▶ **WHAT YOU ARE ASKED TO DO**
Make a word-for-word copy of the entries below from their first line through the line with "Task: Tap the main tweet text またロジックで逃げてる", and add nothing.

▶ **EXERCISE MATERIAL**
Content starts

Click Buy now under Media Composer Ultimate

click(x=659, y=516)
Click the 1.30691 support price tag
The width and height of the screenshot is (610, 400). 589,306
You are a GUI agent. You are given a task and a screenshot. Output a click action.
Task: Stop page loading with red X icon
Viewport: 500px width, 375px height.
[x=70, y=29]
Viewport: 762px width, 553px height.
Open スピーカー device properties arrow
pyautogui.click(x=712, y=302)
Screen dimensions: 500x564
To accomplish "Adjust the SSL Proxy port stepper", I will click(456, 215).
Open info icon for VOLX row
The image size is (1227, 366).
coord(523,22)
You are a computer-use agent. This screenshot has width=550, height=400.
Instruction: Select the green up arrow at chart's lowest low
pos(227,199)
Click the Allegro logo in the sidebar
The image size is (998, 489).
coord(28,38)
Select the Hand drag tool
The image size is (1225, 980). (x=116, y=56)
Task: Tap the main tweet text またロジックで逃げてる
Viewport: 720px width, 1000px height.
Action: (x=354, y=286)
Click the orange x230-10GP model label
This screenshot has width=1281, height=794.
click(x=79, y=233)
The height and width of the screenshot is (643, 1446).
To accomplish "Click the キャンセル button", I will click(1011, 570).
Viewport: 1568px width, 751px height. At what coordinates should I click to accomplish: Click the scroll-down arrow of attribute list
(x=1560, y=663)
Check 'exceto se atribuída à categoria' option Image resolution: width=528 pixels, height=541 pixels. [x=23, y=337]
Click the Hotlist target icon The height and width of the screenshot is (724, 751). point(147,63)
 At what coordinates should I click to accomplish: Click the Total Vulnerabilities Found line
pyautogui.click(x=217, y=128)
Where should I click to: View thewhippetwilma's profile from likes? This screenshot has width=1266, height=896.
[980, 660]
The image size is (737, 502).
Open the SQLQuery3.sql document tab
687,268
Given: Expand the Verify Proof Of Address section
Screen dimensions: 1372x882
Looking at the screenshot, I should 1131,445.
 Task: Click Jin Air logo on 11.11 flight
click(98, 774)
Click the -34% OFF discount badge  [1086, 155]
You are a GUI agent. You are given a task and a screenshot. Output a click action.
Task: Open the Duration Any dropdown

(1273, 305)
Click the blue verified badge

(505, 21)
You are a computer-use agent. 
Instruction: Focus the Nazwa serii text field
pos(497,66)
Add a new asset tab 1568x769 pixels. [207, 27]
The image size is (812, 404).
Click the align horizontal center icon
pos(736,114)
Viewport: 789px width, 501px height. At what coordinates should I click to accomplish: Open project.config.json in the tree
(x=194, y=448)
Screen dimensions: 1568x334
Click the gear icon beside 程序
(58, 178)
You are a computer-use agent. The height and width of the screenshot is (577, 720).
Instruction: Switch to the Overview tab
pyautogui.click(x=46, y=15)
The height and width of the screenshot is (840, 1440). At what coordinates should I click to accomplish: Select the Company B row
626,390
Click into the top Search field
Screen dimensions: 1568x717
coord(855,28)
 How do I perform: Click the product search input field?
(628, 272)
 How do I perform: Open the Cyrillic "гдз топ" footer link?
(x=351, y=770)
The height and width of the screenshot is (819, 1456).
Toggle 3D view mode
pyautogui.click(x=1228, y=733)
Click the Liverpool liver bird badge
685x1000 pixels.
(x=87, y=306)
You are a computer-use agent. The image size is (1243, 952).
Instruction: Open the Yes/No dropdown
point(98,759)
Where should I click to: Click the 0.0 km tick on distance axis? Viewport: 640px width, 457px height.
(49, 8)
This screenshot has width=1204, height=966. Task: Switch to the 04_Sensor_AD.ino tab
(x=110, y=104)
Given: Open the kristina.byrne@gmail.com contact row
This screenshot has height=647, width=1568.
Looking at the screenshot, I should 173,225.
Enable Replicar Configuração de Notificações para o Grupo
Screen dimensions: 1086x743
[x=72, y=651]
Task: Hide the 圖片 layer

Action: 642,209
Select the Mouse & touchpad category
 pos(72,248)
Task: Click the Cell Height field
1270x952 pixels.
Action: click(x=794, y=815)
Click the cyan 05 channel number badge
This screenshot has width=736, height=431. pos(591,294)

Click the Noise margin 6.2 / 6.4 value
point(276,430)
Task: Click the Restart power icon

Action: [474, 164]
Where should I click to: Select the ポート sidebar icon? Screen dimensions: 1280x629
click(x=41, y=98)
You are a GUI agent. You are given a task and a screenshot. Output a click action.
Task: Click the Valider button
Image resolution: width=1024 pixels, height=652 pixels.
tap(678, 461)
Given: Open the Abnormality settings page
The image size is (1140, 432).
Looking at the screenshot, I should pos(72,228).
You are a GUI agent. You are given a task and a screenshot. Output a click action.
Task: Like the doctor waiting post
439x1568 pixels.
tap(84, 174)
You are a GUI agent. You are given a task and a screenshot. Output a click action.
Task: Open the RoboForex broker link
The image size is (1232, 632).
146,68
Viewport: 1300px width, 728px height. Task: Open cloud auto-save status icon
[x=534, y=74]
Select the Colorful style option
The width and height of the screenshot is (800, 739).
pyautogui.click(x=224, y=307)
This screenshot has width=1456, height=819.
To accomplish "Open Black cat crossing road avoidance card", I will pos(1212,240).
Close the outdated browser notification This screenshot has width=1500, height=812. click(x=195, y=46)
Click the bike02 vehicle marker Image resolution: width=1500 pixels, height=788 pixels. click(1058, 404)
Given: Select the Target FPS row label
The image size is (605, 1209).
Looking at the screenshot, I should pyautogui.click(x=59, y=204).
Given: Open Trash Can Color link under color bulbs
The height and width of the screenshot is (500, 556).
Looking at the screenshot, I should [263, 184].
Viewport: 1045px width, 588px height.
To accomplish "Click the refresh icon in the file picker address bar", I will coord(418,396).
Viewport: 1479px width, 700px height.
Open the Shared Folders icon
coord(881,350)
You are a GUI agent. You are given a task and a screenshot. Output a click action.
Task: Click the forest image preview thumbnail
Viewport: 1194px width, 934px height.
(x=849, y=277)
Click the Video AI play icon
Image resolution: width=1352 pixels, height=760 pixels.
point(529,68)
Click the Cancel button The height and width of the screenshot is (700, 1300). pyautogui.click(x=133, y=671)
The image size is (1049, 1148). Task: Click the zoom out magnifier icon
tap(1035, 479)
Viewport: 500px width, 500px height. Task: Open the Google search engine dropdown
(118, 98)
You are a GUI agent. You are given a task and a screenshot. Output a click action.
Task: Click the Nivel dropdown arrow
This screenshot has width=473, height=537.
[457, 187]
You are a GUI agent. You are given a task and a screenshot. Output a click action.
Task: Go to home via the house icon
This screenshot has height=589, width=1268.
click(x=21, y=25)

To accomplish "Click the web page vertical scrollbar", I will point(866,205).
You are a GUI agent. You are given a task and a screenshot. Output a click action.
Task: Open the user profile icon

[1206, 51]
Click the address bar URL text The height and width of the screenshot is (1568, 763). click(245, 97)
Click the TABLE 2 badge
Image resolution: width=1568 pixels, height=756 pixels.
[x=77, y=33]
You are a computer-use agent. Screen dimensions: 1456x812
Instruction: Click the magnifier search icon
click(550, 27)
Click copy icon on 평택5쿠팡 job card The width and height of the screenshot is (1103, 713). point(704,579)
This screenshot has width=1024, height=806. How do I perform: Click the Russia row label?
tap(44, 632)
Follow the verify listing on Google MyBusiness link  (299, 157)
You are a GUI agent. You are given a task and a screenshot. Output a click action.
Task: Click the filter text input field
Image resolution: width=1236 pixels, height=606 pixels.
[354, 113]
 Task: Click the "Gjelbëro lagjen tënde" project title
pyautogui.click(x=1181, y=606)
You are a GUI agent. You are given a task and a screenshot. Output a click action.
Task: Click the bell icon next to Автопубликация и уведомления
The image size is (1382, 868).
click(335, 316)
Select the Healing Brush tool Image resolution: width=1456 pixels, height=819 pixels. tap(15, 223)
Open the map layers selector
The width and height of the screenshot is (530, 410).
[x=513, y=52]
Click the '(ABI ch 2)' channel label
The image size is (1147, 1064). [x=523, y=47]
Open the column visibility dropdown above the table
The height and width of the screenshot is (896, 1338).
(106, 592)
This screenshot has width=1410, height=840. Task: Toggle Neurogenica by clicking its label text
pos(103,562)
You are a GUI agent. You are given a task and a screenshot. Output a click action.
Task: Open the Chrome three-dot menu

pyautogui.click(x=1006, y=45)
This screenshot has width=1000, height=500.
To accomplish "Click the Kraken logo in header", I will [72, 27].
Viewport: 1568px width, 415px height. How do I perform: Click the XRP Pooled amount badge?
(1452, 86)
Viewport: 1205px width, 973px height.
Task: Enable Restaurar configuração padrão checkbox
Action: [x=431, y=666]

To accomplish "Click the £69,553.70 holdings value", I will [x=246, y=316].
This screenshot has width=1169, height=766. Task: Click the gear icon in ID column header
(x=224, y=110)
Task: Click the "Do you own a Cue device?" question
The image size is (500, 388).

Content ends

▶ **WRITTEN RESPONSE**
Click Buy now under Media Composer Ultimate

click(x=659, y=516)
Click the 1.30691 support price tag
The width and height of the screenshot is (610, 400). 589,306
You are a GUI agent. You are given a task and a screenshot. Output a click action.
Task: Stop page loading with red X icon
Viewport: 500px width, 375px height.
[x=70, y=29]
Viewport: 762px width, 553px height.
Open スピーカー device properties arrow
pyautogui.click(x=712, y=302)
Screen dimensions: 500x564
To accomplish "Adjust the SSL Proxy port stepper", I will click(456, 215).
Open info icon for VOLX row
The image size is (1227, 366).
coord(523,22)
You are a computer-use agent. This screenshot has width=550, height=400.
Instruction: Select the green up arrow at chart's lowest low
pos(227,199)
Click the Allegro logo in the sidebar
The image size is (998, 489).
coord(28,38)
Select the Hand drag tool
The image size is (1225, 980). (x=116, y=56)
Task: Tap the main tweet text またロジックで逃げてる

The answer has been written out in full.